*** Begin section ***

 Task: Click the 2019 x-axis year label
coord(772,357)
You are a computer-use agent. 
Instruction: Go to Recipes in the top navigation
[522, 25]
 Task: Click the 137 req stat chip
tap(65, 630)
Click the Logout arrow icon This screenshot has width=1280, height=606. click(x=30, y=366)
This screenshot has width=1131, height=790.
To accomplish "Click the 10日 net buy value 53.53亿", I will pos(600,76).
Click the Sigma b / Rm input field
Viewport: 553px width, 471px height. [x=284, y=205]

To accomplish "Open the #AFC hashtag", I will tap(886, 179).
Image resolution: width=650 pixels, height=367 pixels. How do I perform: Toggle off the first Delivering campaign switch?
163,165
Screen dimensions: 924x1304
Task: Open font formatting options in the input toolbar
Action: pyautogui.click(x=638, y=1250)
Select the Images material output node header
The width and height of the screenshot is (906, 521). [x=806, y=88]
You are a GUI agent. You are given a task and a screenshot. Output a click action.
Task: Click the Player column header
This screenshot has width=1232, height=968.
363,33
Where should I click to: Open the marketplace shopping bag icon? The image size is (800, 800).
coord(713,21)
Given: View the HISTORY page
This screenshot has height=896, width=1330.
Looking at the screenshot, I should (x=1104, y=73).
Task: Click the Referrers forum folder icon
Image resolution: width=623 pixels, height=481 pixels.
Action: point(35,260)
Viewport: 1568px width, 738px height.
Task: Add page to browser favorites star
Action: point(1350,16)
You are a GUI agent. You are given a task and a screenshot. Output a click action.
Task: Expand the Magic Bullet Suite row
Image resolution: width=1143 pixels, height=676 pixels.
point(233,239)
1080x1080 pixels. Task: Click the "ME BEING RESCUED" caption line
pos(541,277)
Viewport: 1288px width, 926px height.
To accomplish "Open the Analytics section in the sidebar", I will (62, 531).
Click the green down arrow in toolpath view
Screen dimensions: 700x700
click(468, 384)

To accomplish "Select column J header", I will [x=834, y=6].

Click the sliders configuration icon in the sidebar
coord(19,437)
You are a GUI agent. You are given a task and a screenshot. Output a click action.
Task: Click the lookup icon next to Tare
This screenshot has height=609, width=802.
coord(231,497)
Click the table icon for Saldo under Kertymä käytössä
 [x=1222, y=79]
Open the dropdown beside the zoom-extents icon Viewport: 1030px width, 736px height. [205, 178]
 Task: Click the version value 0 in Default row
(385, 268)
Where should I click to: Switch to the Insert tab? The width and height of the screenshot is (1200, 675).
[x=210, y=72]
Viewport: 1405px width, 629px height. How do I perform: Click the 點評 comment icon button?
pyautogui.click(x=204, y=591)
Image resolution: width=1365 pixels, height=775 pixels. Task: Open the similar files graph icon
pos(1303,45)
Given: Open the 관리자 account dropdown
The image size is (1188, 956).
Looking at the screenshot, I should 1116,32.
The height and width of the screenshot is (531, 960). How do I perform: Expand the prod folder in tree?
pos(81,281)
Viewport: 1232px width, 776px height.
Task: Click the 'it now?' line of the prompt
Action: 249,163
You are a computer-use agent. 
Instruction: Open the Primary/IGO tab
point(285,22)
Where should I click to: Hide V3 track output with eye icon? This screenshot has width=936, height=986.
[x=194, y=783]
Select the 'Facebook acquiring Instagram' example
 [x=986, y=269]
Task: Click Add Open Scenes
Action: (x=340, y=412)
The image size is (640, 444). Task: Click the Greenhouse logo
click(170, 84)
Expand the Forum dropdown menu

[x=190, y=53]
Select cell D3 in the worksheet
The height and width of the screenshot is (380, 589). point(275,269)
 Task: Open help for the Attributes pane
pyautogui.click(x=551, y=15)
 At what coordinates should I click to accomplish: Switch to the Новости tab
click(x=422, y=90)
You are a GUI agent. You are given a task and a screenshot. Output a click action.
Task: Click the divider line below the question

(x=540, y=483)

*** End section ***

Copy down the complete data exactly as supplied.

Reply to the task.
 Task: Click the 2019 x-axis year label
coord(772,357)
You are a computer-use agent. 
Instruction: Go to Recipes in the top navigation
[522, 25]
 Task: Click the 137 req stat chip
tap(65, 630)
Click the Logout arrow icon This screenshot has width=1280, height=606. click(x=30, y=366)
This screenshot has width=1131, height=790.
To accomplish "Click the 10日 net buy value 53.53亿", I will pos(600,76).
Click the Sigma b / Rm input field
Viewport: 553px width, 471px height. [x=284, y=205]

To accomplish "Open the #AFC hashtag", I will tap(886, 179).
Image resolution: width=650 pixels, height=367 pixels. How do I perform: Toggle off the first Delivering campaign switch?
163,165
Screen dimensions: 924x1304
Task: Open font formatting options in the input toolbar
Action: pyautogui.click(x=638, y=1250)
Select the Images material output node header
The width and height of the screenshot is (906, 521). [x=806, y=88]
You are a GUI agent. You are given a task and a screenshot. Output a click action.
Task: Click the Player column header
This screenshot has width=1232, height=968.
363,33
Where should I click to: Open the marketplace shopping bag icon? The image size is (800, 800).
coord(713,21)
Given: View the HISTORY page
This screenshot has height=896, width=1330.
Looking at the screenshot, I should (x=1104, y=73).
Task: Click the Referrers forum folder icon
Image resolution: width=623 pixels, height=481 pixels.
Action: point(35,260)
Viewport: 1568px width, 738px height.
Task: Add page to browser favorites star
Action: point(1350,16)
You are a GUI agent. You are given a task and a screenshot. Output a click action.
Task: Expand the Magic Bullet Suite row
Image resolution: width=1143 pixels, height=676 pixels.
point(233,239)
1080x1080 pixels. Task: Click the "ME BEING RESCUED" caption line
pos(541,277)
Viewport: 1288px width, 926px height.
To accomplish "Open the Analytics section in the sidebar", I will (62, 531).
Click the green down arrow in toolpath view
Screen dimensions: 700x700
click(468, 384)

To accomplish "Select column J header", I will [x=834, y=6].

Click the sliders configuration icon in the sidebar
coord(19,437)
You are a GUI agent. You are given a task and a screenshot. Output a click action.
Task: Click the lookup icon next to Tare
This screenshot has height=609, width=802.
coord(231,497)
Click the table icon for Saldo under Kertymä käytössä
 [x=1222, y=79]
Open the dropdown beside the zoom-extents icon Viewport: 1030px width, 736px height. [205, 178]
 Task: Click the version value 0 in Default row
(385, 268)
Where should I click to: Switch to the Insert tab? The width and height of the screenshot is (1200, 675).
[x=210, y=72]
Viewport: 1405px width, 629px height. How do I perform: Click the 點評 comment icon button?
pyautogui.click(x=204, y=591)
Image resolution: width=1365 pixels, height=775 pixels. Task: Open the similar files graph icon
pos(1303,45)
Given: Open the 관리자 account dropdown
The image size is (1188, 956).
Looking at the screenshot, I should 1116,32.
The height and width of the screenshot is (531, 960). How do I perform: Expand the prod folder in tree?
pos(81,281)
Viewport: 1232px width, 776px height.
Task: Click the 'it now?' line of the prompt
Action: 249,163
You are a computer-use agent. 
Instruction: Open the Primary/IGO tab
point(285,22)
Where should I click to: Hide V3 track output with eye icon? This screenshot has width=936, height=986.
[x=194, y=783]
Select the 'Facebook acquiring Instagram' example
 [x=986, y=269]
Task: Click Add Open Scenes
Action: (x=340, y=412)
The image size is (640, 444). Task: Click the Greenhouse logo
click(170, 84)
Expand the Forum dropdown menu

[x=190, y=53]
Select cell D3 in the worksheet
The height and width of the screenshot is (380, 589). point(275,269)
 Task: Open help for the Attributes pane
pyautogui.click(x=551, y=15)
 At what coordinates should I click to accomplish: Switch to the Новости tab
click(x=422, y=90)
You are a GUI agent. You are given a task and a screenshot. Output a click action.
Task: Click the divider line below the question

(x=540, y=483)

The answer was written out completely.